INSTRUCTIONS TO FOLLOW: What lines of the data below hold the string "dropdown"? Copy each one.

EXERCISE INPUTS:

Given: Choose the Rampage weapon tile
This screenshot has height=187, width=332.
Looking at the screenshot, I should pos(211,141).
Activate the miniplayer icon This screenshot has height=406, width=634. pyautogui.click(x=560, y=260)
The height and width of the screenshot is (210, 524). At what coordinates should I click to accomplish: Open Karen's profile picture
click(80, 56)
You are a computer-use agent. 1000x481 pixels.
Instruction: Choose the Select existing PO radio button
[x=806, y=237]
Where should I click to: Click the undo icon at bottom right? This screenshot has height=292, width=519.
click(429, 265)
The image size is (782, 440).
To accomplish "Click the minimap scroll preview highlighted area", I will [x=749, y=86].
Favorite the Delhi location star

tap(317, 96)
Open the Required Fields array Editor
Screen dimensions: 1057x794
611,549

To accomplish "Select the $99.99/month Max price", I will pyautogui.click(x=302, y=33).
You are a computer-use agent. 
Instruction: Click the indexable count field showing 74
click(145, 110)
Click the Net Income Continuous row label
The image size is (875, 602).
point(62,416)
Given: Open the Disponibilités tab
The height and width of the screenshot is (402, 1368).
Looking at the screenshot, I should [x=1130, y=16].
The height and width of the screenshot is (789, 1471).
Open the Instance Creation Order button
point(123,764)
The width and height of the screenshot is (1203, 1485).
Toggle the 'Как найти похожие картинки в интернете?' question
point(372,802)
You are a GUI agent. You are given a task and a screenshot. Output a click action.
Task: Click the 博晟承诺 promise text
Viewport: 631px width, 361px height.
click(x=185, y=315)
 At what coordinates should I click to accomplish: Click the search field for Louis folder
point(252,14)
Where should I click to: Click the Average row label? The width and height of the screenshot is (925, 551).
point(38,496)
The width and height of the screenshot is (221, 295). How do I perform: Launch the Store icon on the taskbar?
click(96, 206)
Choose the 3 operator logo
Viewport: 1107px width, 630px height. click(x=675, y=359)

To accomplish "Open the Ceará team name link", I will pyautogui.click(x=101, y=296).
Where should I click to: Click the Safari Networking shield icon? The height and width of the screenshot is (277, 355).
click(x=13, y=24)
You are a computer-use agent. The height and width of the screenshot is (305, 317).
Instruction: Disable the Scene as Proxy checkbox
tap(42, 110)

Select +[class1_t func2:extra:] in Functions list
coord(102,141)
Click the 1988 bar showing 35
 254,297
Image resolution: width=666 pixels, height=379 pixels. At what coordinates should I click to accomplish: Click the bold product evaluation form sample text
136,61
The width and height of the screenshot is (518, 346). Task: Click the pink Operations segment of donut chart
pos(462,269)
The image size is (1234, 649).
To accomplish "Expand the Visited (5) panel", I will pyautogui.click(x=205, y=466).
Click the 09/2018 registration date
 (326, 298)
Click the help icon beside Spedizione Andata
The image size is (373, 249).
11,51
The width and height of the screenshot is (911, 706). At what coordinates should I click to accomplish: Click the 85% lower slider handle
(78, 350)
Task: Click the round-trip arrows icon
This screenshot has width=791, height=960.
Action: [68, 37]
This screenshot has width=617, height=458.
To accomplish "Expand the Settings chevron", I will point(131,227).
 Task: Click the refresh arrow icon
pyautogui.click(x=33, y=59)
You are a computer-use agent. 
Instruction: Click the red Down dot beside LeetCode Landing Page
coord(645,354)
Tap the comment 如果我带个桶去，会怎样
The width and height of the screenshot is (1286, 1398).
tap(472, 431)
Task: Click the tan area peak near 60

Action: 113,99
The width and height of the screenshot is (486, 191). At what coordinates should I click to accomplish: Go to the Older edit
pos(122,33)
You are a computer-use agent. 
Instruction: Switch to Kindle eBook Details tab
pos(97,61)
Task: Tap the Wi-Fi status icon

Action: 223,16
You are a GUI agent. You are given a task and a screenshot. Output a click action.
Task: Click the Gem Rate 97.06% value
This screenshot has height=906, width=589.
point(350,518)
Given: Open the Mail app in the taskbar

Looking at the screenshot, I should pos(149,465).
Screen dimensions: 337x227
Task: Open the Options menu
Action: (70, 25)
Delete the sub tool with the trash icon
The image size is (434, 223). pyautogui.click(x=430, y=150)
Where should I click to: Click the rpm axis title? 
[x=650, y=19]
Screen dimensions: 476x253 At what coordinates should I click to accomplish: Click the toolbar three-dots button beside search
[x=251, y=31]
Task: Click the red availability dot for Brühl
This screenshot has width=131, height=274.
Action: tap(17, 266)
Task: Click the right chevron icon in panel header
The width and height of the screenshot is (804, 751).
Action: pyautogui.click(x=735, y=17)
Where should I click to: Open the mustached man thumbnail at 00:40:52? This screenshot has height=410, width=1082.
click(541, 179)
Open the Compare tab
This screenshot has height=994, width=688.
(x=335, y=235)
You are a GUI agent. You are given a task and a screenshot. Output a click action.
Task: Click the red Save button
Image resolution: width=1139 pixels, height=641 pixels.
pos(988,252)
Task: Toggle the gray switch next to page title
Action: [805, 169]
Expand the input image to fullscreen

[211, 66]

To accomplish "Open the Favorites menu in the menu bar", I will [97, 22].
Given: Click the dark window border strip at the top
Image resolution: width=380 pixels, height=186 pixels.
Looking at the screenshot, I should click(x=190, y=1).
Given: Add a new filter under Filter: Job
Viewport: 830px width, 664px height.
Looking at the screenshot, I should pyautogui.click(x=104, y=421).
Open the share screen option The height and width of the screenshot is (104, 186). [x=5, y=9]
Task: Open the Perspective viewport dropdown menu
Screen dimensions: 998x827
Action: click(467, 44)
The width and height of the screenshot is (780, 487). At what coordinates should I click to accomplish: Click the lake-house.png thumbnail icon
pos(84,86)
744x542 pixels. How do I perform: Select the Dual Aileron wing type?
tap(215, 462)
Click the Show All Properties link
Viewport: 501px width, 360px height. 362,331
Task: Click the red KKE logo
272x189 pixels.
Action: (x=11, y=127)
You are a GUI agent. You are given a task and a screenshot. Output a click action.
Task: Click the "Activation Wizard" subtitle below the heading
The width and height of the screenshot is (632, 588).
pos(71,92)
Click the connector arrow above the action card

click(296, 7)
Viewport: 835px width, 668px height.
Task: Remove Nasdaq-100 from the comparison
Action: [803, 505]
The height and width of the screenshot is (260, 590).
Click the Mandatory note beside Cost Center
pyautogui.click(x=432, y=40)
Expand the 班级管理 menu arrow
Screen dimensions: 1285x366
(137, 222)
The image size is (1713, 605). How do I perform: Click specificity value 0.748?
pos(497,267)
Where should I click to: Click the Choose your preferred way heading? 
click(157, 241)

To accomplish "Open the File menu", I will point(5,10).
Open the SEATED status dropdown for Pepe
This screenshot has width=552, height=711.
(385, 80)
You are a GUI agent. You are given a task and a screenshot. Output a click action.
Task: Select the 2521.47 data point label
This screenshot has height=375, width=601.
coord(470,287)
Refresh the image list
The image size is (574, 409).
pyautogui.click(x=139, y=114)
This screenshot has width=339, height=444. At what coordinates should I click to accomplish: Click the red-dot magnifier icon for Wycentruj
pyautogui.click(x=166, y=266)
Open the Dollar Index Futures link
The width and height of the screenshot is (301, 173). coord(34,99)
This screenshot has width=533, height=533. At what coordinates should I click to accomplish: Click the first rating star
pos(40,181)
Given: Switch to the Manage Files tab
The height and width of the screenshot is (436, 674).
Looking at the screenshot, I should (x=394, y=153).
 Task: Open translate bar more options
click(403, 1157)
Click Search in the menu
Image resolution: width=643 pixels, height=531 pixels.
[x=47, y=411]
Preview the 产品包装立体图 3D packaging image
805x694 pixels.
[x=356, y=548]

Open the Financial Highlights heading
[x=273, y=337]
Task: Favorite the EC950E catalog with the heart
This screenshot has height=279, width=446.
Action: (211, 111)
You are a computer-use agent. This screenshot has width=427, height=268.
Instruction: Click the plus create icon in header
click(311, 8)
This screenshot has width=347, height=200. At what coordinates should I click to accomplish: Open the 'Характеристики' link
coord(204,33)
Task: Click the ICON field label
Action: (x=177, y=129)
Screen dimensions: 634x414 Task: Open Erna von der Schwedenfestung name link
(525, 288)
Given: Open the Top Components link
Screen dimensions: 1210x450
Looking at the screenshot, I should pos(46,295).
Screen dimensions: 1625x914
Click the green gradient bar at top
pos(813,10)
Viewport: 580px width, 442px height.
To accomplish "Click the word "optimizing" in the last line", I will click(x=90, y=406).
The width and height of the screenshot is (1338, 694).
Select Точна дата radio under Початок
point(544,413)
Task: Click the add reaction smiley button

SOLUTION TO THE PROBLEM:
Task: Open the Perspective viewport dropdown menu
Open the SEATED status dropdown for Pepe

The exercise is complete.